Call for public consultation – Research and development roadmap for filoviruses medical countermeasures

27 April 2026
Call for consultation

In 2024, the WHO R&D Blueprint team established the Collaborative Open Research Consortia (CORCs) to address fragmented and predominantly reactive research efforts for priority pathogens. CORCs bring together global, cross-disciplinary networks spanning academia, public health institutions, and industry to align research agendas, share data, and strengthen preparedness-driven R&D across pathogen families.

The Filovirus CORC focuses on WHO R&D Blueprint priority pathogens and prototype pathogens from the Filoviridae family, including Ebola virus and Marburg virus, which cause severe viral hemorrhagic fevers and recurrent outbreaks. Coordinated by ANRS Emerging Infectious Diseases as a WHO Collaborating Centre, the Filovirus CORC is responsible for updating the WHO AFIRM (Accelerating Filovirus Research and Medical Countermeasures) Strategy Roadmap 2021–2031, initially developed by the MARVAC consortium. Its mandate remains unchanged: to identify key research priorities and guide the generation of knowledge and tools needed to strengthen preparedness and response to future filovirus outbreaks. Significant progress has already been made, including the ongoing development of standardized CORE protocols for filovirus vaccine and therapeutic trials, efforts to accelerate the deployment of candidate vaccines during outbreaks, and strengthened global collaboration between research institutions, health authorities, and affected communities.

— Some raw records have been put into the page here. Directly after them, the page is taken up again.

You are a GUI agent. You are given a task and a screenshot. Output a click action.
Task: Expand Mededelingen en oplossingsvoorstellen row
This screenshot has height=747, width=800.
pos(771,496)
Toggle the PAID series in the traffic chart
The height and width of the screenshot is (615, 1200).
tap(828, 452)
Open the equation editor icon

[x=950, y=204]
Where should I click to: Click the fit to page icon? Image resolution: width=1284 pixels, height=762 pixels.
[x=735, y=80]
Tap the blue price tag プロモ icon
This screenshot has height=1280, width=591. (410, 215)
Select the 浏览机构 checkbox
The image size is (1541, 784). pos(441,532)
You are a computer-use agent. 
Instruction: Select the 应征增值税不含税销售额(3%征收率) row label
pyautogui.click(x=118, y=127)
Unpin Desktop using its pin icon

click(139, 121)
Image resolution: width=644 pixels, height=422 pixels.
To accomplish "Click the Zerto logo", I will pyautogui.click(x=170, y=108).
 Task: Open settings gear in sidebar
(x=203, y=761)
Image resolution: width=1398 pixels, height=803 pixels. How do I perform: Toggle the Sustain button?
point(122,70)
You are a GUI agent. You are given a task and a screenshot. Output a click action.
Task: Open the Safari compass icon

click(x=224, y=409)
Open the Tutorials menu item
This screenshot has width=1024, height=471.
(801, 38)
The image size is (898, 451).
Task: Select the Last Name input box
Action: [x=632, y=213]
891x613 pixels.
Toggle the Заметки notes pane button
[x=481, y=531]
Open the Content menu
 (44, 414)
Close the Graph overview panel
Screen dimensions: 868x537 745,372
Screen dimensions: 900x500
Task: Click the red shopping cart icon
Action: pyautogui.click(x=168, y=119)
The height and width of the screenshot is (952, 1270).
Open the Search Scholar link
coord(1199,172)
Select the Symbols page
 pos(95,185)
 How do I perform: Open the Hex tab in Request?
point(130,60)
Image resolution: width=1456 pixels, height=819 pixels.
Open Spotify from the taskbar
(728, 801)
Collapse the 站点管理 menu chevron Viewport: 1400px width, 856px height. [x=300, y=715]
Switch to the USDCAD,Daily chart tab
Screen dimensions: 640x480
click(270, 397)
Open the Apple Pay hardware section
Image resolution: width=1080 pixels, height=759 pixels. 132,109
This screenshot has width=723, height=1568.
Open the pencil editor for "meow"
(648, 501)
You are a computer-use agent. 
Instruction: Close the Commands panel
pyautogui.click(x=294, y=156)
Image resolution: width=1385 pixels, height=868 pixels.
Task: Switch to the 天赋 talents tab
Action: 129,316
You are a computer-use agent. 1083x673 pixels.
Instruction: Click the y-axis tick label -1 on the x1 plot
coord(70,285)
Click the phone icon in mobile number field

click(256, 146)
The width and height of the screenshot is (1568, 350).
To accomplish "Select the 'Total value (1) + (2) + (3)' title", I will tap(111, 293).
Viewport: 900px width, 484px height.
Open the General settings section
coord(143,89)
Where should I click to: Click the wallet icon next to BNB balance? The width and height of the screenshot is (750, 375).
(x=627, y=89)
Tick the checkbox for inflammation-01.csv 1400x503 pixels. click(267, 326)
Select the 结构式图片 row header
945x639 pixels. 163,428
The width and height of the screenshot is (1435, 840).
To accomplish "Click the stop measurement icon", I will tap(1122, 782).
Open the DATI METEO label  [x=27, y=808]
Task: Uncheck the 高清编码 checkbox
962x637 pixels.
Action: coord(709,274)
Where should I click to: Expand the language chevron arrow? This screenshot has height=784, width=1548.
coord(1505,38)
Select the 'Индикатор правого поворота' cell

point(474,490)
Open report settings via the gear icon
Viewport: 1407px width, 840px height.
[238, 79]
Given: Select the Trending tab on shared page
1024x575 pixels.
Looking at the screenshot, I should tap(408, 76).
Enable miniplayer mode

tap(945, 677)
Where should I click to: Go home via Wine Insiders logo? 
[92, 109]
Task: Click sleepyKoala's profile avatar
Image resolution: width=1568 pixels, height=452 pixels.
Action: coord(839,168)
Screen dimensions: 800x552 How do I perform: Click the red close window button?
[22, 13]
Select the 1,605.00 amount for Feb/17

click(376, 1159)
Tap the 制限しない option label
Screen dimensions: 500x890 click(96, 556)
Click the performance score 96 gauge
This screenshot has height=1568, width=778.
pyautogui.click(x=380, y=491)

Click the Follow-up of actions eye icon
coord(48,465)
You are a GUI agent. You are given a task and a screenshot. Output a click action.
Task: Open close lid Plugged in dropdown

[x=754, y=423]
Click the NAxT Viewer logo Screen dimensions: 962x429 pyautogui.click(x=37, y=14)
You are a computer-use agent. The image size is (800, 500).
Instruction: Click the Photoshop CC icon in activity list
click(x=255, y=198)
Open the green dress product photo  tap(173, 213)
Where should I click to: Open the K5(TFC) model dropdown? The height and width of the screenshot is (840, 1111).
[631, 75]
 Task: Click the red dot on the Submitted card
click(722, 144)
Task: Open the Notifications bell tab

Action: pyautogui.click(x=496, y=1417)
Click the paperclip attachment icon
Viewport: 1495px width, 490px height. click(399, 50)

Throughout 2024 and 2025, the CORC Filovirus convened a series of global consultations involving experts in virology, ecology, epidemiology, diagnostics, therapeutics, vaccines, disease modelling, and social sciences. These discussions, combined with an extensive review of the scientific literature, informed the development of the Filovirus R&D Roadmap. This document outlines the rationale for prototype pathogen selection, synthesizes the current state of knowledge across key domains, and identifies major challenges, gaps, and operational needs. It also proposes strategic short-, medium-, and long-term research priorities to guide coordinated global efforts aimed at improving preparedness and accelerating the development of medical and public health countermeasures against filoviruses.